There are a couple of different routes you can choose when it comes to creating your questions. Simple questions written to be as short as possible may be the key to increasing completion times, but you may want to experiment with personalization as well.

Authenticity is a powerful trait to have in business. This is especially true in the digital era where consumers are able to connect with the companies and services they buy from through comment sections, emails and social media.

You can use this trait to add brief stories summarized in a few sentences to some or all of your questions. It makes the most sense to save this tactic for harder questions and make simple, easy-to-answer questions as short as possible.

Lastly, you can gauge how experienced your readers are in a particular subject while making things fun and more interesting by turning your survey into a quiz with right and wrong answers.

Final thoughts

By now you should have a good idea as to how to survey your audience in a way that is engaging.

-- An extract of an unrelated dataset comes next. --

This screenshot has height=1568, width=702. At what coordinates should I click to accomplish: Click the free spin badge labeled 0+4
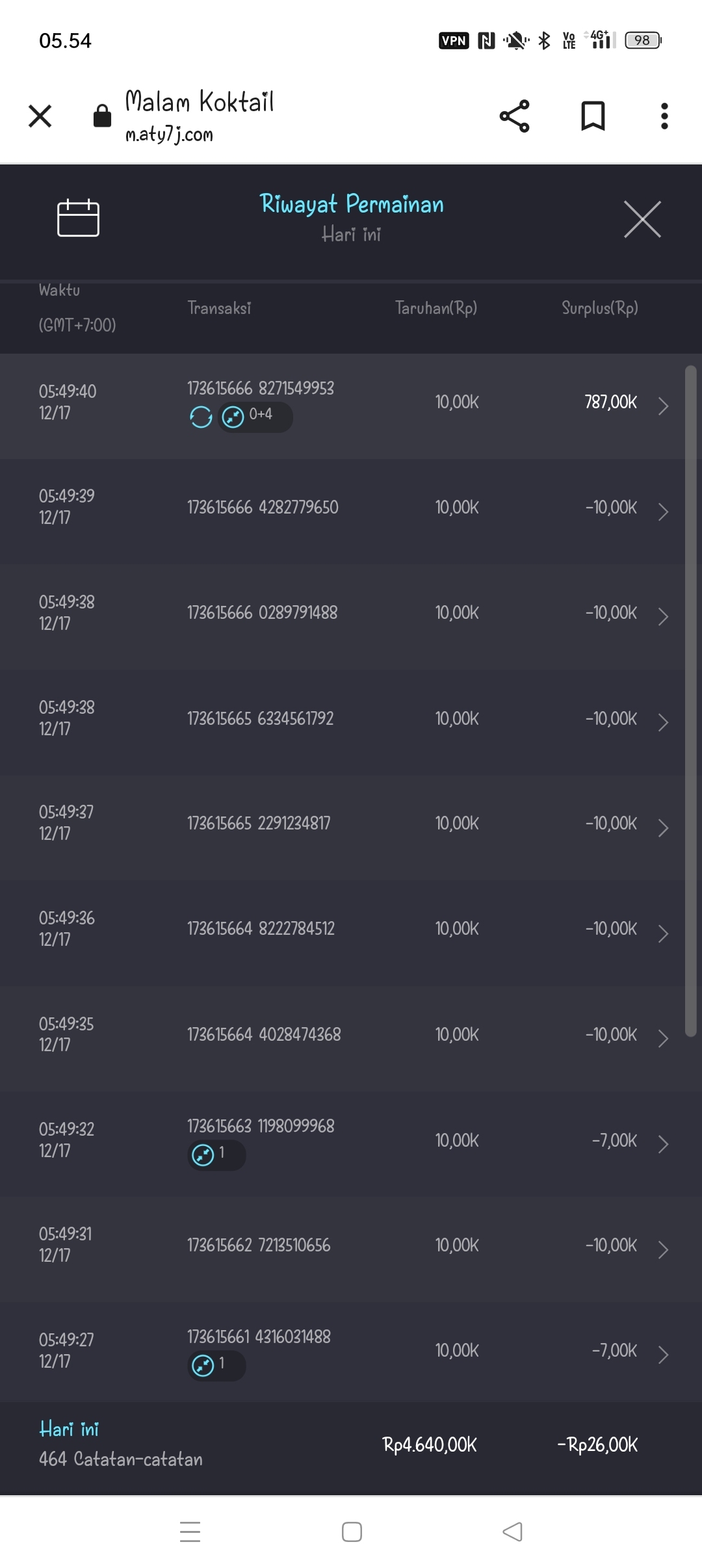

The last piece of the audience survey puzzle is figuring out ways to promote it. You can use your email list, blog posts, free ebooks and email courses, and even your entire site when you use tools like RightMessage and Typeform.

It’s important for you to provide value consistently to your audience prior to promoting a survey to them. They’ll be much more likely to return the favor if you’ve continuously given them reasons to trust you.

Once your results start coming through, you can use the data to create more effective segments in your audience, come up with new product ideas and fine tune your content marketing strategy.